4.3 Experimental Result

In this study, we followed two main experimentation scheme to validate the high sensitivity and efficiency of our proposed method. Firstly, we fix the Dictionary size in order to assess the SDL classification performance behavior compared with each outline of both scenarios showcased in Fig. 2. Secondly, we evaluate the best performance of the previous experiment with multiple D sizes for the FDDL and LRSDL algorithms to exhibit for each the best-fitted size to our proposed system.

Table 1. Performance comparison for different methods of raw data scenario.
Table 2. Performance comparison for different methods of feature extraction scenario.

1st Experiment. The SRC algorithm generates a dictionary D with the size of the training samples, we set a D size of 300 atoms per class.

Table 1 and Table 2 exhibit respectively the performance of the tested SDL algorithms under Scenario (A) and Scenario (B). In Table 1, an impressive performance is achieved by the SRC algorithm using a single triaxial accelerometer raw data. Even though joining the gyroscope has significantly decreased efficiency, it has proved its convenience when fused with the magnetometer. Table 2 shows that the extracted spacial orientation angles present a better accuracy compared with it when fused with a vertical movement component. Overall, the SRC has reached the best accuracy of 99.8% compared to FDDL and LRSDL when processed with a raw data accelerometer.

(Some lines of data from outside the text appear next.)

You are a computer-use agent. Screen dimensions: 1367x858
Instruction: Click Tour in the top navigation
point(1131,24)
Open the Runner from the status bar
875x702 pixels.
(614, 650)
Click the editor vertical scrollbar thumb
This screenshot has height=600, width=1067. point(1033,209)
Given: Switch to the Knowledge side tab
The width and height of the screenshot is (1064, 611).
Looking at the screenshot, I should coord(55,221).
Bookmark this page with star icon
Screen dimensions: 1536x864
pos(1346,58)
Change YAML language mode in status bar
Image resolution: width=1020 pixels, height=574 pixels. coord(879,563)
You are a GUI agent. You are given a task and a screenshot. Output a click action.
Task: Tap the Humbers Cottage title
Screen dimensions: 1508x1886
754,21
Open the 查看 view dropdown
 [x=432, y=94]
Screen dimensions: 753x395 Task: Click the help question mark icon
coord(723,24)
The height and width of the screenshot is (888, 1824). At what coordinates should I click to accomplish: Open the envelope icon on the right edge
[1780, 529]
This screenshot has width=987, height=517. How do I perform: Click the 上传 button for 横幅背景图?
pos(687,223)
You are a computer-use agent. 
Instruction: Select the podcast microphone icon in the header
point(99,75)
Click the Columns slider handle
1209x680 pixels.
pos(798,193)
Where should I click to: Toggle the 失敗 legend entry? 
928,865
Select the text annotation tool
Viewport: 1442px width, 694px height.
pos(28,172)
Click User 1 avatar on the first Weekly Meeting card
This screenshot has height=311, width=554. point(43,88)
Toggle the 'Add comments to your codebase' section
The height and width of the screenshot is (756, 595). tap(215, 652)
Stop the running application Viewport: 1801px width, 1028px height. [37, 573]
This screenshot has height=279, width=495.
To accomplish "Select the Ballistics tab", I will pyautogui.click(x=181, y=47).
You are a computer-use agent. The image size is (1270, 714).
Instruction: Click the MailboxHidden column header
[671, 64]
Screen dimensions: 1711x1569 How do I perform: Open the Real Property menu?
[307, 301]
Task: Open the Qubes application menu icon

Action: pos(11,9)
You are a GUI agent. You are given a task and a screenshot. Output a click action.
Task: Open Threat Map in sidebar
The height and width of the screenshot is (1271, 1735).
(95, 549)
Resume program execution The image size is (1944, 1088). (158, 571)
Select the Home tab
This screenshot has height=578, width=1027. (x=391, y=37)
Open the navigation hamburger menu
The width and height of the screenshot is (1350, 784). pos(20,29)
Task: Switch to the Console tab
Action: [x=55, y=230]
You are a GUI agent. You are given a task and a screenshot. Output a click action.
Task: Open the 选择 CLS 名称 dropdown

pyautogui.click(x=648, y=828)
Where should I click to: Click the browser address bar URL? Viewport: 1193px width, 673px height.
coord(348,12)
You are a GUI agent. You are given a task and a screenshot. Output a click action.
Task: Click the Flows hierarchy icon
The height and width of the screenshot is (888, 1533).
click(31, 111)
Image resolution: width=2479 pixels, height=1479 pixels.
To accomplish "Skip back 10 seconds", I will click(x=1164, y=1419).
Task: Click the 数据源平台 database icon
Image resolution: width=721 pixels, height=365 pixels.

2nd Experiment. In order to inspect the best performance of both SDL algorithms, i.e FDDL and LRSDL, we vary the D size in the range of \([50, \dots , 300]\) atoms per class. As illustrated in Fig. 3, the change in SDL performance depends roughly on the patterns of the input set. Consequently, the LRSDL has reached the best accuracy of 99.5%, when processed with Euler angles an input data and D presents a total of 400 atoms.

Table 3. Comparison of performance for related on-wrist fall detectors.

We listed in Table 3 a full synthesis of performances, in terms of sensitivity, specificity, and accuracy of prior works related to the on-wrist fall detection system. Zheng et al. [33] achieved the best accuracy performance of 99.86% with the use of an accelerometer and gyroscope using the Convolution Neural Network (CNN) architecture, yet very close with the one accomplished with our proposed study using a single sensor adopting a simpler algorithm SRC. Moreover, our work reached the maximum sensitivity of 100% likewise the one obtained by de Quadros et al. [19] resulting in a maximum ability to distinguish real falls, thereafter a more reliable system.

Fig. 3.
figure 3

Performance of the FDDL and LRSDL for different D size, (a) Scenario A, (b) Scenario B.

5 Conclusion

In this work, we introduced a new classification method, Dictionary Learning, for a wrist-based fall detection system. Thus, our contribution mainly lies in applying the Supervised Dictionary Learning approach into an on-wrist fall detection system as it has not been explored yet in literature. We explored three main SDL algorithms, namely SRC, FDDL, and LRSDL with different experiments in order to abstract the best performer and compares it to those reported in previous related work. The SRC has proved its efficiency reaching respectively 99.8%, 100%, and 96.6% of accuracy, sensitivity, and specificity. Indeed, our proposed method has proven the best capacity to classify real falls correctly and the higher accuracy with just one accelerometer mounted. This solution is energy efficient compared with the one presenting similar accuracy thanks to its simpler algorithm complexity compared with the CNN architecture.

Thorough experimentation will be conducted in future work, we expect an additional improvement of results even further. As being a popular representation based paradigm, we plan next to test the performance of the SDL on jointly learn a frame-like representation of further complex patterns like cepstral representations and classification parameters in order to enhance the system’s reliability.

In our future related work, we will study a further advantage of the DLA benefits by testing its robustness in regards to noisy signals. For this proposal, we will be combining a Signal-to-Noise Ratio (SNR) to the raw signal and compare its performance behavior with traditional machine learning models.